▶ [Tasks to carry out]
A – Duplicate, word for word, everything in the post on police militarization from "One of the key" down to "orientation toward them.".
B – List every person named in the post on police militarization.

Thursday, December 18, 2014

How do you say 'I Can't Breathe' in Arabic?: The Ethics of Militarization

One of the key issues in the national debate following the death of Eric Garner is the militarization of American police departments across the country. Generally speaking, “militarization” refers to at least two trends: the influx of military-grade vehicles and weapons into local police armories and the frequent use of full riot-gear and military grade uniforms in non-military situations. These trends have both imaginative and material effects. The material is quite clear: things ramp up physically for people who are engaged with the police. More people are injured and killed. The imaginative side is more complex and maybe more insidious. In short, the appearance of this new style of policing is changing the way the public views their own police officers and their orientation toward them. 

Last year, the university at which I work had a stroke of March Madness luck and winning basketball games drove excited students into the streets of their neighborhood. After the first celebration, the city and the university decided to ramp up police presence for the “safety of students and property.” What this meant in real terms was a whole cadre of police officers in full riot gear (masks which hid their faces, batons out and at the ready, body armor), standing on the sidewalks as strange-looking babysitters of the increasingly drunk but rather benign students. In short order, students began to try and cross the street, attempting to simply reach their friends on the other side or blatantly taunting the police. The result was several arrests and several injuries, some of which were quite bloody.

I don’t want to imply that these students are not capable of destruction of property or each other. I do believer, however, that the outcome of the celebration was in fact more dramatic and more unfortunate precisely because of the militarized police presence itself. In short, if you are dressed for combat, people become combative.

But this is not the only sense(s) in which the police forces in this country have been militarized. I suggest that to be “militarized” in our country is to operate with an ethical standard toward perceived threats that is essentially utilitarian and fundamentally disrespectful of the dignity of the human person.

Recently, a Congressional report detailed what many people have long feared about the United States’ beleaguered war on terror: we have been torturing people for years under the auspice of intelligence-gathering. Former Vice President Dick Cheney has been publicly defensive of the procedures detailed in the report, which include such terrible actions as rectal force-feeding, waterboarding, and extreme confinement. In a recent appearance on “Meet the Press,” Cheney told Chuck Todd and all of the Americans he served in office for eight years that he is unconcerned with the innocent people who were tortured and/or killed in the American campaign. He said, “I’m more concerned with bad guys who got out and released than I am with a few that, in fact, were innocent.” Later he added, “I would do it again in a minute.”

▶ [Information supplied]
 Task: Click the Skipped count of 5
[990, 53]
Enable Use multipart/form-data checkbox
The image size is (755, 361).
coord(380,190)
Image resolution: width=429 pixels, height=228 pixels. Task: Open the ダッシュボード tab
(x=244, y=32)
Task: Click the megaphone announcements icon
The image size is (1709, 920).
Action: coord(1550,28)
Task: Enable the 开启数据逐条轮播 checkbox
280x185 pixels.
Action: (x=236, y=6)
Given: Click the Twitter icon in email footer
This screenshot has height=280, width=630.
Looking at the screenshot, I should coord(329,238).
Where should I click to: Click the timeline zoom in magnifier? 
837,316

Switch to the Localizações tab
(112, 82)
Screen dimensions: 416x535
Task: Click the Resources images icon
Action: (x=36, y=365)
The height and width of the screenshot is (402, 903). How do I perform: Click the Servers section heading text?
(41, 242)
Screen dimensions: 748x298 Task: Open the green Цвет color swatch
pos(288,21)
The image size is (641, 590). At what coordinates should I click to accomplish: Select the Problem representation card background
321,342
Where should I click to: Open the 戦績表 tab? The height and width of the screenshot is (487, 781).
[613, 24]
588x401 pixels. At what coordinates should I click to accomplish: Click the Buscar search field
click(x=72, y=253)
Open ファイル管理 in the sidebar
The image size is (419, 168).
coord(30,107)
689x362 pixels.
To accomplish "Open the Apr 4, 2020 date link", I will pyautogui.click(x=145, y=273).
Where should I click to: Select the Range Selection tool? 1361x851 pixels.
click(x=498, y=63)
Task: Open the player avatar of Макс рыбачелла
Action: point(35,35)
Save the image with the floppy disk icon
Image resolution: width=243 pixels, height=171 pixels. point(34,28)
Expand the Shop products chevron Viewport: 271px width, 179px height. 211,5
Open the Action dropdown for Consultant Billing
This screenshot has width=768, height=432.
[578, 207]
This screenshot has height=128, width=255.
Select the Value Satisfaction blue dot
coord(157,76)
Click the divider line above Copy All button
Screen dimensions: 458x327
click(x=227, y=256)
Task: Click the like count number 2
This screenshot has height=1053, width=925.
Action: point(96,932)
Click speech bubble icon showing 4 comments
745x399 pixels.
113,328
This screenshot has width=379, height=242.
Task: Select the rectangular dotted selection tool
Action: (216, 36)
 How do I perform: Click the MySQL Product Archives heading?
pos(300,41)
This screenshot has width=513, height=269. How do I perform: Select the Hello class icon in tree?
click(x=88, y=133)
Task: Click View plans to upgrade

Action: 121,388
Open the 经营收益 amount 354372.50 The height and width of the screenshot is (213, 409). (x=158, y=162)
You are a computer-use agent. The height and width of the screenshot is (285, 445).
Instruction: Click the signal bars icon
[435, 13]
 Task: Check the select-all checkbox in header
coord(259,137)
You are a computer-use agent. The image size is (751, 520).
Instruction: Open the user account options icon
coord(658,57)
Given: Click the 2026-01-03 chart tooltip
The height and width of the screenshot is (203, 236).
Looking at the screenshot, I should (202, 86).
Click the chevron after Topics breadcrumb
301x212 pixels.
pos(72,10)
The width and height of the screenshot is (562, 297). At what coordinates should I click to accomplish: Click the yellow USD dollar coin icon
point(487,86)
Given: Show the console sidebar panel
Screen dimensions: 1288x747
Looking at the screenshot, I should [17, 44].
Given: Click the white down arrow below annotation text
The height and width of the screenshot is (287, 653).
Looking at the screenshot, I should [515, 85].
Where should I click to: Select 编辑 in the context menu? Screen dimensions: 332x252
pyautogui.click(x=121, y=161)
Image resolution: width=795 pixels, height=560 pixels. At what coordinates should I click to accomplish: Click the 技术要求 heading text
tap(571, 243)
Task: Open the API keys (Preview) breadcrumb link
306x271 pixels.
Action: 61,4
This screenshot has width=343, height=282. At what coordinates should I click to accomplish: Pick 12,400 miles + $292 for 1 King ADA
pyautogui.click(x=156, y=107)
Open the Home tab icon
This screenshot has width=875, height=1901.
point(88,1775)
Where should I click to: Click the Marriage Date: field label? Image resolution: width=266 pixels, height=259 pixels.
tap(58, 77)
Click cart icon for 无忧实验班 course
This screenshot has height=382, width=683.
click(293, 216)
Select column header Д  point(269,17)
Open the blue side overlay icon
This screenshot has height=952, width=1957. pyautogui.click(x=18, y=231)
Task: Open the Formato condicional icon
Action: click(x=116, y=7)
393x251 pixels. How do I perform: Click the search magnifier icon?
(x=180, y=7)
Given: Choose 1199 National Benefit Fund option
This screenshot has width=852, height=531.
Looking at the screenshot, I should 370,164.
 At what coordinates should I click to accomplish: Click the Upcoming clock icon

▶ [Solutions per task]
A –
One of the key issues in the national debate following the death of Eric Garner is the militarization of American police departments across the country. Generally speaking, “militarization” refers to at least two trends: the influx of military-grade vehicles and weapons into local police armories and the frequent use of full riot-gear and military grade uniforms in non-military situations. These trends have both imaginative and material effects. The material is quite clear: things ramp up physically for people who are engaged with the police. More people are injured and killed. The imaginative side is more complex and maybe more insidious. In short, the appearance of this new style of policing is changing the way the public views their own police officers and their orientation toward them.

B – Eric Garner, Dick Cheney, Chuck Todd